I found it very helpful to pray a scriptural  Rosary when I was first beginning so that I knew what to contemplate. When praying a scriptural Rosary, you read a verse from Scripture to help your mind concentrate on the Mystery at hand and then pray a Hail Mary and repeat until finished. Here are links to a good scriptural reference ( Glorious, Joyful, Sorrowful).

The Rosary

I began praying the Rosary about 3 years ago. At the time I was attending Mass on Sundays. My prayer life consisted of saying the Our Father and prayers of my own words. I wasn't spending much time at all in prayer. I didn't really know how.

However, it felt like there should be more. I felt like I was cheating God, not giving Him anything more than the bare minimum. But, like I said, I didn't know how to pray more or pray better.

I knew about the Rosary. Or at least I thought I did. The Rosary is a plastic strand of beads that all Catholics have lying in some drawer in their home, right? Wrong. That is a rosary. The Rosary is a prayer. I remember from my youth in Catholic school that in order to pray the Rosary a person said some Hail Marys, some Glory be(s) and some Our Fathers. That is it. That was about the extent of what I knew of the Rosary.

Even though what I knew about this prayer was very limited; Even though what I did know about it made it seem very boring, I felt drawn to begin praying it. However, as I mentioned I wasn't quite sure how to pray it. I did some googling and found instructions. Here is a nice set of instructions that you can print for easy reference while you are first beginning.

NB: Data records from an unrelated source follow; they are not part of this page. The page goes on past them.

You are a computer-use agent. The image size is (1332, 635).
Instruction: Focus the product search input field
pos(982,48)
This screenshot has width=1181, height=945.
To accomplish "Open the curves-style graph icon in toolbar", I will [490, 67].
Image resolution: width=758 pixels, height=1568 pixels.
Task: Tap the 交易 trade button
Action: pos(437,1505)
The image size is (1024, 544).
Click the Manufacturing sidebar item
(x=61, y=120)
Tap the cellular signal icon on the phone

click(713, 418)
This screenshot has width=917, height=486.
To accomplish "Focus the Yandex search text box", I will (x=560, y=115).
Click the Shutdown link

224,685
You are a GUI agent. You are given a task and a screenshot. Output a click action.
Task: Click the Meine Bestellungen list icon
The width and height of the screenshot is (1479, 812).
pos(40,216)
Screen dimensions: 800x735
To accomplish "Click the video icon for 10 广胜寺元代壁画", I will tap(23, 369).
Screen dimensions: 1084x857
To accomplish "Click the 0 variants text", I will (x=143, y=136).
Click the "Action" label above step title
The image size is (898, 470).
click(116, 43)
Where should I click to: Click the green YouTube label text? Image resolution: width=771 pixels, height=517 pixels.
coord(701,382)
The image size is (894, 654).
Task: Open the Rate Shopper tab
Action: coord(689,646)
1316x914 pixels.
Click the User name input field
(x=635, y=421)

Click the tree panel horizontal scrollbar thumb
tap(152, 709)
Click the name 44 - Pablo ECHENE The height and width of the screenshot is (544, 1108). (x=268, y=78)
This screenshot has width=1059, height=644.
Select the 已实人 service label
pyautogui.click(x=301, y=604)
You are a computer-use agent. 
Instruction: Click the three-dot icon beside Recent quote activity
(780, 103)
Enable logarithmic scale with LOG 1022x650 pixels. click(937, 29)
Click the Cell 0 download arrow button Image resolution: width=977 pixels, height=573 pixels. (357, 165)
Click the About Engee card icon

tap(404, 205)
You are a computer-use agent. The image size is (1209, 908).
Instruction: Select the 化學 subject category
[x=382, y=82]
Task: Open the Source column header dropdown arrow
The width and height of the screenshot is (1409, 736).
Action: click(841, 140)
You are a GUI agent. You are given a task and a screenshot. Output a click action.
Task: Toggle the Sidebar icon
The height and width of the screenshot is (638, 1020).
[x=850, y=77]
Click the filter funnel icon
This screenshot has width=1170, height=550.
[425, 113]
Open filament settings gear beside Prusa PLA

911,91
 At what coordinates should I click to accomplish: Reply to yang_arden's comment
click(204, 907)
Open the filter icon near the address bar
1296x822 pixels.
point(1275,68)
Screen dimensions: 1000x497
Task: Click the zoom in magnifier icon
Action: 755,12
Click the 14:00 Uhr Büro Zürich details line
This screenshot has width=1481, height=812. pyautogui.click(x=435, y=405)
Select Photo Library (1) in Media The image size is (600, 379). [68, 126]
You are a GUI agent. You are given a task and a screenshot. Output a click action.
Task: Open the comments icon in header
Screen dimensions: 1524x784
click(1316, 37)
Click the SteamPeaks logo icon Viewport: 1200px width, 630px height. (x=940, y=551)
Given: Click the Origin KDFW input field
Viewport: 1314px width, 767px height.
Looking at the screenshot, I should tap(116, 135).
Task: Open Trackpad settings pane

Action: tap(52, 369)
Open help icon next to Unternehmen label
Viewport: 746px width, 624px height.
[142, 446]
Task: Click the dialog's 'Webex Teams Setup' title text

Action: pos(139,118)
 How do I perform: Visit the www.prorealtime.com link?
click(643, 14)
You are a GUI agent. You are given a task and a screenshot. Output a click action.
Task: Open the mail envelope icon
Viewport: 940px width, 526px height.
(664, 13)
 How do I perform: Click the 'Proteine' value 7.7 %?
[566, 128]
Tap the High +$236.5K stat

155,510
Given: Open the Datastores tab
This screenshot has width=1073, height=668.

I feel like I have been blessed with this prayer. I want to share with you my thoughts about the Rosary, the struggles of this prayer, and the lessons I have learned through praying it. A series of posts will follow, some on the lessons I have learned in the Mysteries, some in general about the prayer and how it works for me. In the end I hope that if you are already praying the Rosary that we can encourage each other in the practice. If you aren't praying the Rosary, that you will consider giving this great prayer a chance to be a part of your life. Finally, if you pray the Rosary from time to time, I hope that you will find inspiration to make it a more regular habit.